- Try it:
Everything in the data should be repeated exactly, save for the images.
--- START ---
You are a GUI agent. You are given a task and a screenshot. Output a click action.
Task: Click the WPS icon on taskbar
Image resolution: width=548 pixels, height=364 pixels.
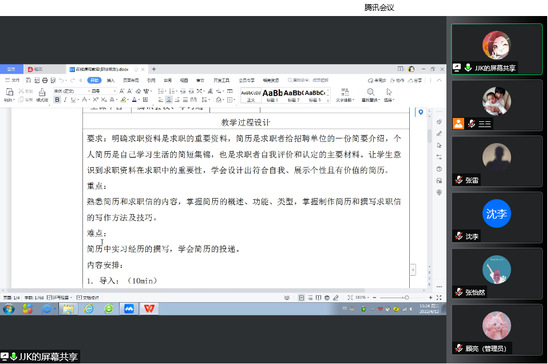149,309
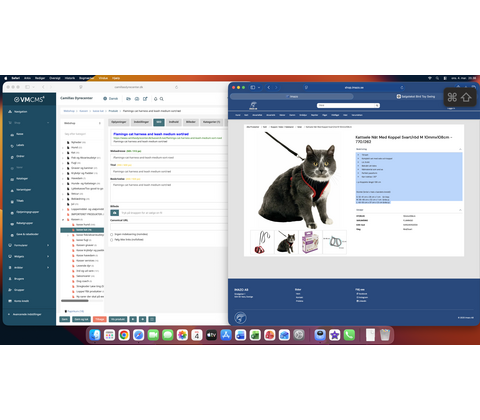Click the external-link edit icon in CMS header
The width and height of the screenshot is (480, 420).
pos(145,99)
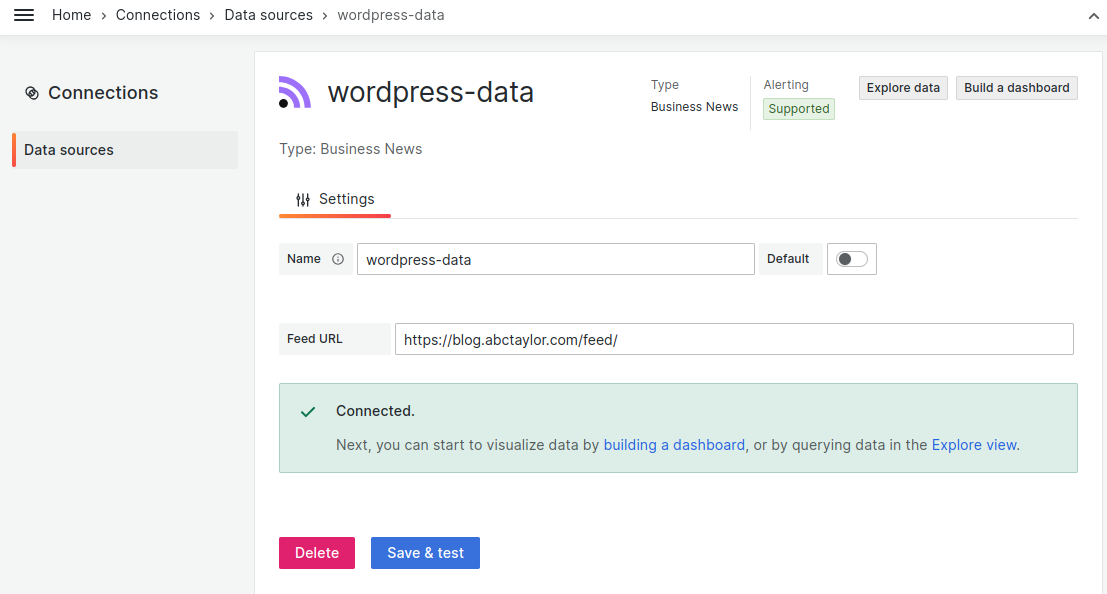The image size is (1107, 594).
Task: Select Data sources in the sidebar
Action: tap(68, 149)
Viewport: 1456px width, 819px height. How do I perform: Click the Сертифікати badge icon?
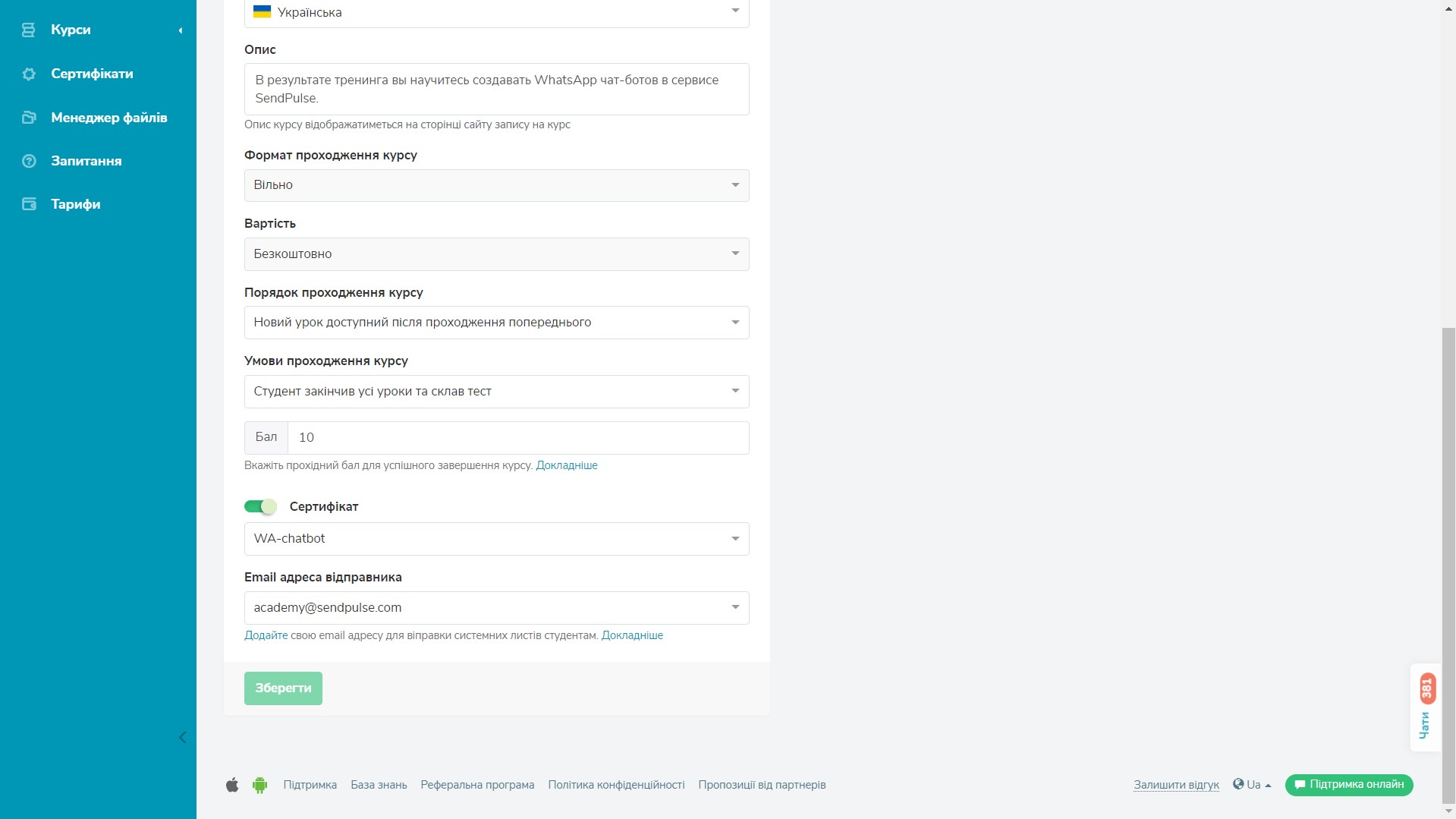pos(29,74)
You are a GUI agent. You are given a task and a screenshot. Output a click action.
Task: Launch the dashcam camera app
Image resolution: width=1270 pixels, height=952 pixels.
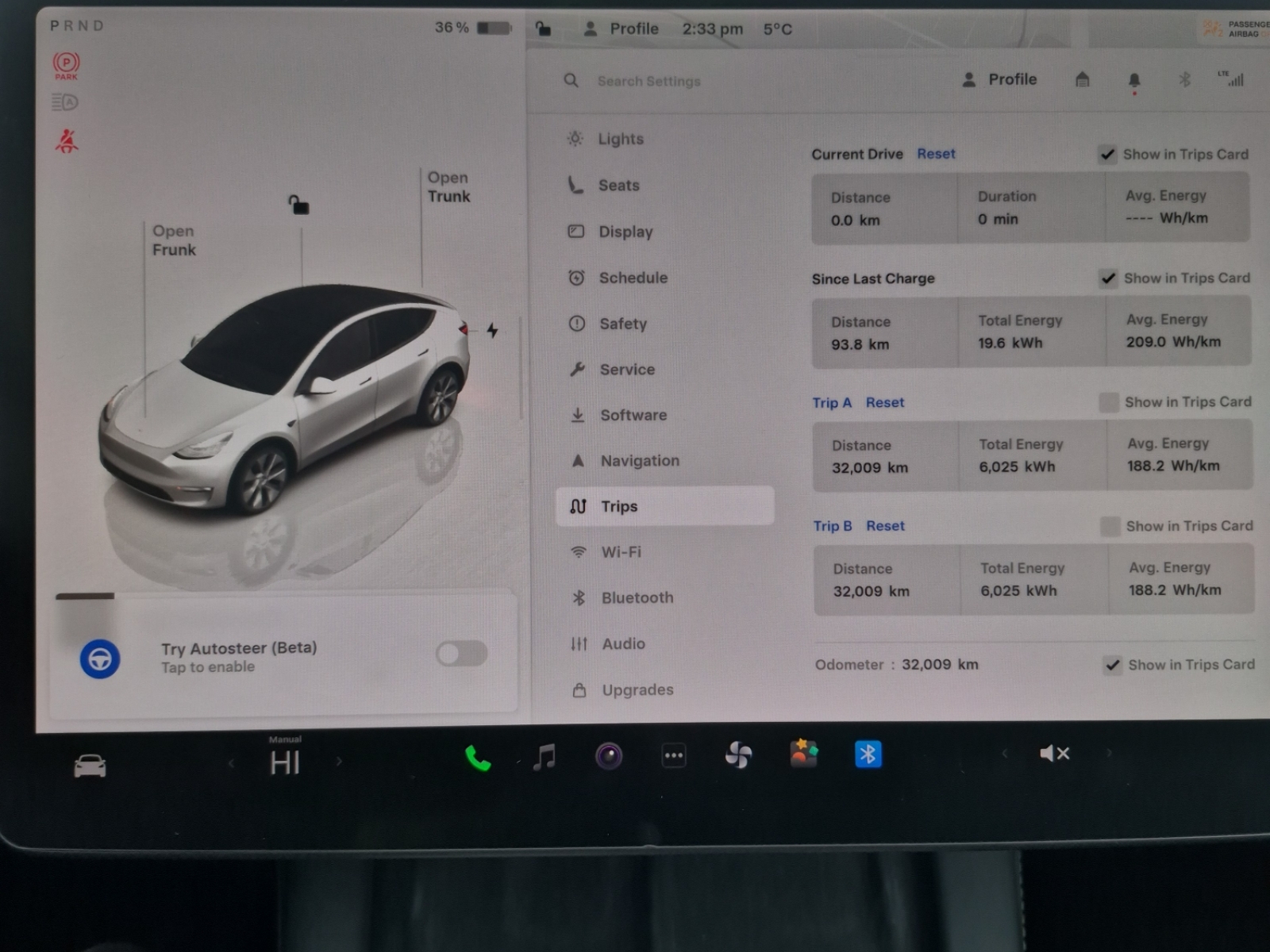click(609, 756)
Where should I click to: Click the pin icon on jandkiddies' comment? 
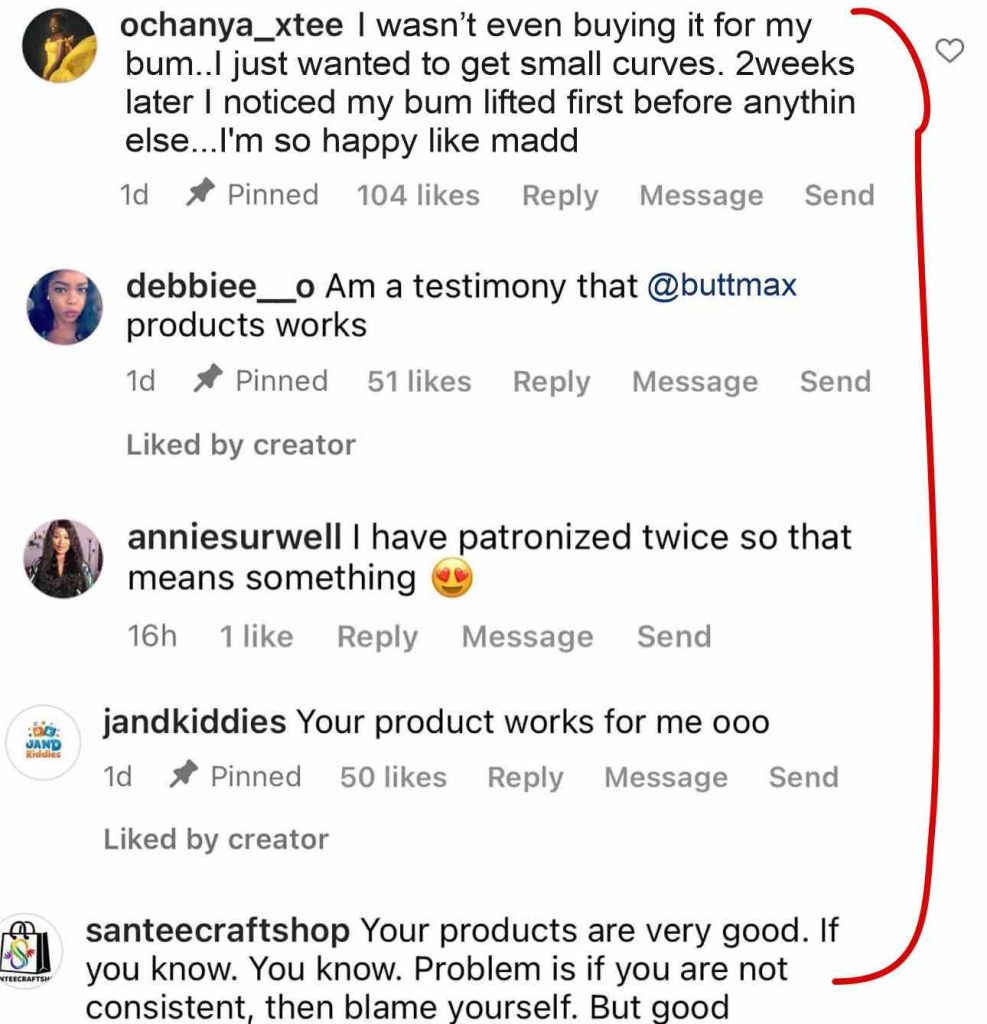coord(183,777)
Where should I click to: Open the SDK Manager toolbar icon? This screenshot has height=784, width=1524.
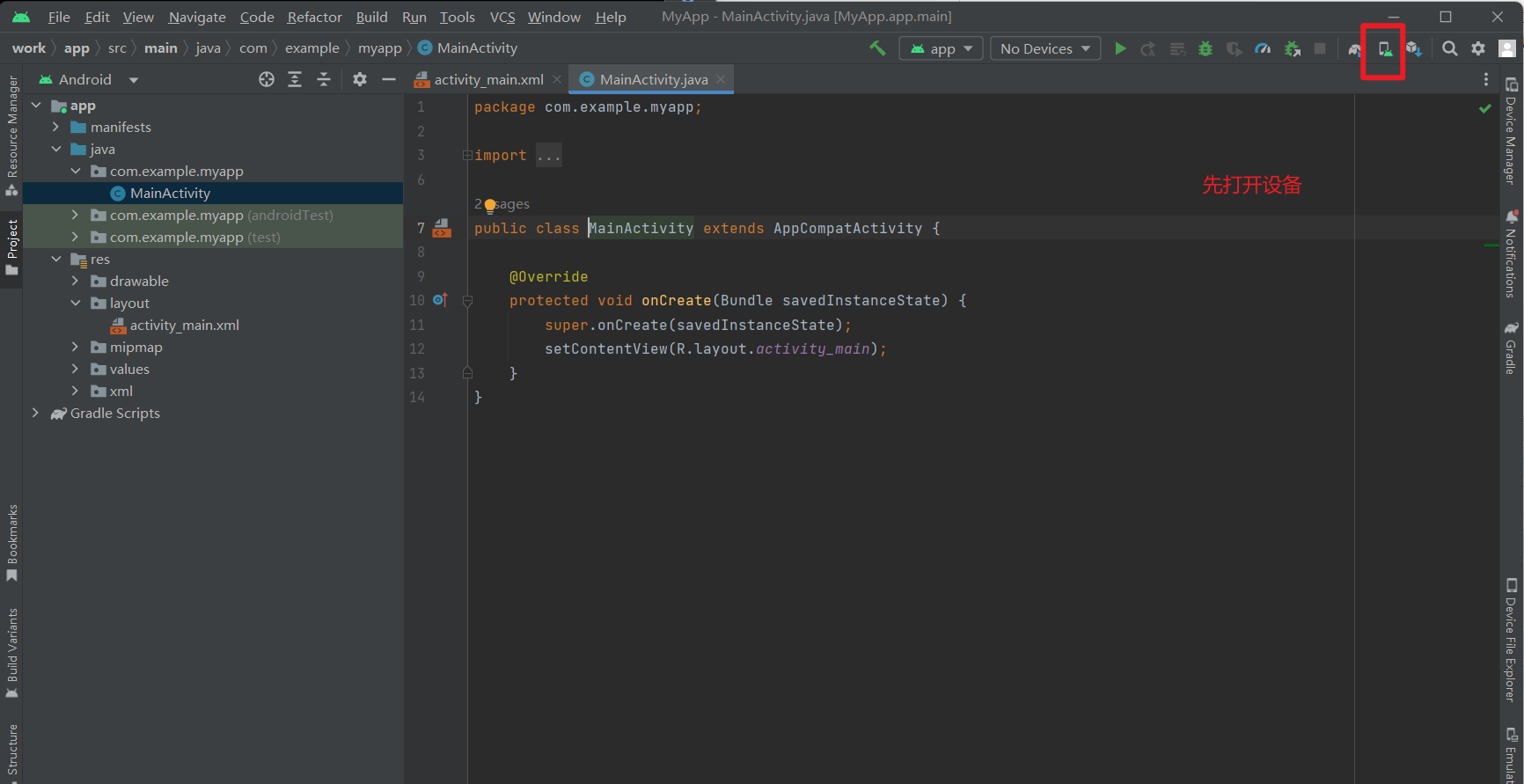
--- END ---
- Response to this exercise:
You are a GUI agent. You are given a task and a screenshot. Output a click action.
Task: Click the WPS icon on taskbar
Image resolution: width=548 pixels, height=364 pixels.
149,309
Click the external-link edit icon in CMS header
The width and height of the screenshot is (480, 420).
pos(145,99)
The image size is (1107, 594).
Task: Select Data sources in the sidebar
Action: tap(68, 149)
Viewport: 1456px width, 819px height. How do I perform: Click the Сертифікати badge icon?
pos(29,74)
You are a GUI agent. You are given a task and a screenshot. Output a click action.
Task: Launch the dashcam camera app
Image resolution: width=1270 pixels, height=952 pixels.
click(609, 756)
Where should I click to: Click the pin icon on jandkiddies' comment? 
coord(183,777)
Where should I click to: Open the SDK Manager toolbar icon? This screenshot has height=784, width=1524.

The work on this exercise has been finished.